*READING PASSAGE*.
▼

Led by Professor Lin Fritschi and her team based at the Western Australian Institute for Medical Research (WAIMR), a Breast Cancer, Environment and Employment Study (BCEES) is well underway.

The three-year study will research 3000 WA women, 1000 women with breast cancer and 2,000 women without, to discover if working conditions contribute to the disease.

In January, Canadian Professor Kristan Aronson from Queen’s University Cancer Research Institute visited Perth to help with the BCEES.  

Professor Fritschi says the Raine Visiting Professorship gave her team the opportunity to collaborate with an international colleague.

“Kristan has been doing some work looking at how melatonin changes if you do shift work and we have a big grant to look at whether shift work causes breast cancer so we combined our expertise,” says Prof Fritschi

Prof Aronson says her visit was mutually beneficial because she was able to discuss ideas with a colleague in the same area of research.

“There are only a small number of scientists in the world looking into this specific area of research.”

The relationship between shift work and breast cancer has significant repercussions for society if shift work is found to increase the risk of cancer.

However, Prof Fritschi says the right questions need to be asked in order to get real data because the definition of what a shift is varies.

“There are so many different shift patterns out there in WA, particularly mine shifts which are quite different to say, nurses, and we want to see what various shift work patterns do to the melatonin in your body.”

Professor Fritschi says Prof Aronson’s research has provided her team with some valuable insights.

“We’re interested in looking at the relationship between shift work and breast cancer and one of the mechanisms that this might be happening is via melatonin destruction because melatonin is a signalling molecule that tells the body if it’s night or day time.

▲

*DATA*.
▼

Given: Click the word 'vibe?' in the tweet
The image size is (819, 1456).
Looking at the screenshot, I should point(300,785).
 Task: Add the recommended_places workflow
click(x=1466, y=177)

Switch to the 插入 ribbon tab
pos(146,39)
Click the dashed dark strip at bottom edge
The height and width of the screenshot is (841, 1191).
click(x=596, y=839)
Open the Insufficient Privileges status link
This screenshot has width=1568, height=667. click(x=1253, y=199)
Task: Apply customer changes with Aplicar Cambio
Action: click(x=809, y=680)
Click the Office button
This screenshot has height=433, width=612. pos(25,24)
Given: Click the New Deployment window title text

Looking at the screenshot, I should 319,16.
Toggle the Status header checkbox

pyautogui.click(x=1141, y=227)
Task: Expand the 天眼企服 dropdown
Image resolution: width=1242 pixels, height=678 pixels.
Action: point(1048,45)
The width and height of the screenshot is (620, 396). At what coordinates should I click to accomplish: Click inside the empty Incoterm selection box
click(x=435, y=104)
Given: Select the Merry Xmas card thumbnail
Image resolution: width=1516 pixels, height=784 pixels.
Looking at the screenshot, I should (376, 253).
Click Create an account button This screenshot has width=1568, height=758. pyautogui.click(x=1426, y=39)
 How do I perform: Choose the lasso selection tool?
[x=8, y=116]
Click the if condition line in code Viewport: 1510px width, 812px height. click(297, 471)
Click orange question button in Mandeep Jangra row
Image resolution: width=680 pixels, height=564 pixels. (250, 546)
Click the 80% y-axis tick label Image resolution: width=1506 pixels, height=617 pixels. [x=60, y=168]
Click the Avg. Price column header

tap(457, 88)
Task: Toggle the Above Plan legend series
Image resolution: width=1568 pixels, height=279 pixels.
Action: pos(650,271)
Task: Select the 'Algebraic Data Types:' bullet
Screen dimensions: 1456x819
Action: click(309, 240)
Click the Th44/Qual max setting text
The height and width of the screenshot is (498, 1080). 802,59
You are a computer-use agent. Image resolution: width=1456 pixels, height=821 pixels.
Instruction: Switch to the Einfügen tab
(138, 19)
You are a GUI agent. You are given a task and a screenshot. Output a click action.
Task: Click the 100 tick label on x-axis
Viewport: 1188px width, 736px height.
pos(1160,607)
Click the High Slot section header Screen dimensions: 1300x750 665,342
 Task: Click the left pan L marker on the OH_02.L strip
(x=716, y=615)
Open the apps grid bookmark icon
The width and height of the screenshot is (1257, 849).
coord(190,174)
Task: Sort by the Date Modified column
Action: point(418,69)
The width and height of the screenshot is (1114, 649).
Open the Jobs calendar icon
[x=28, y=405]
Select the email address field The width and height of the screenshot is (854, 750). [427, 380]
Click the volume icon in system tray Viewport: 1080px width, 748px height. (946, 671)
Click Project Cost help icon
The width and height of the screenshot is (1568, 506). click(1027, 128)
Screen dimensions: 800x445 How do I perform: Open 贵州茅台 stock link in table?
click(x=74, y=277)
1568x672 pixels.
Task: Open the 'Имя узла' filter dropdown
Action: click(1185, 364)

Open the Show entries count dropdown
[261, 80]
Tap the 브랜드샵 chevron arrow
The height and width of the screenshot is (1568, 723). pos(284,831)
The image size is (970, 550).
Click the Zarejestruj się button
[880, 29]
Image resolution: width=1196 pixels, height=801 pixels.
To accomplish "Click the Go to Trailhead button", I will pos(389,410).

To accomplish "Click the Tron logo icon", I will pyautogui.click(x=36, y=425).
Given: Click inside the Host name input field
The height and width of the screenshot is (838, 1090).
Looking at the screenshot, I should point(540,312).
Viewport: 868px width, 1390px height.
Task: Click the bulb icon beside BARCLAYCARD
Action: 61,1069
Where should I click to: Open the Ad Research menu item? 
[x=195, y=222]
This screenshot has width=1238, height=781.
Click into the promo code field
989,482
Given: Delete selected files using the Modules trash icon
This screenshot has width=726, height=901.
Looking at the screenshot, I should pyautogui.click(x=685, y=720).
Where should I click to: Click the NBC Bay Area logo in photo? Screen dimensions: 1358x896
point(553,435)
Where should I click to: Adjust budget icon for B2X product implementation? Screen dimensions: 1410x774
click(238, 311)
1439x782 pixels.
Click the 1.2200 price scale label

▲

*WORK TASK 1*.
Write out everything from "Professor Fritschi says the" down to "risk of cancer." in the breast cancer study article.
*WORK TASK 2*.
Translate this sentence from the breast cancer study article into Spanish: "Prof Aronson says her visit was mutually beneficial because she was able to discuss ideas with a colleague in the same area of research."
Use nothing but the breast cancer study article.

*FINAL ANSWER 1*.
Professor Fritschi says the Raine Visiting Professorship gave her team the opportunity to collaborate with an international colleague.

“Kristan has been doing some work looking at how melatonin changes if you do shift work and we have a big grant to look at whether shift work causes breast cancer so we combined our expertise,” says Prof Fritschi

Prof Aronson says her visit was mutually beneficial because she was able to discuss ideas with a colleague in the same area of research.

“There are only a small number of scientists in the world looking into this specific area of research.”

The relationship between shift work and breast cancer has significant repercussions for society if shift work is found to increase the risk of cancer.

*FINAL ANSWER 2*.
La profesora Aronson dice que su visita fue mutuamente beneficiosa porque pudo discutir ideas con una colega del mismo campo de investigación.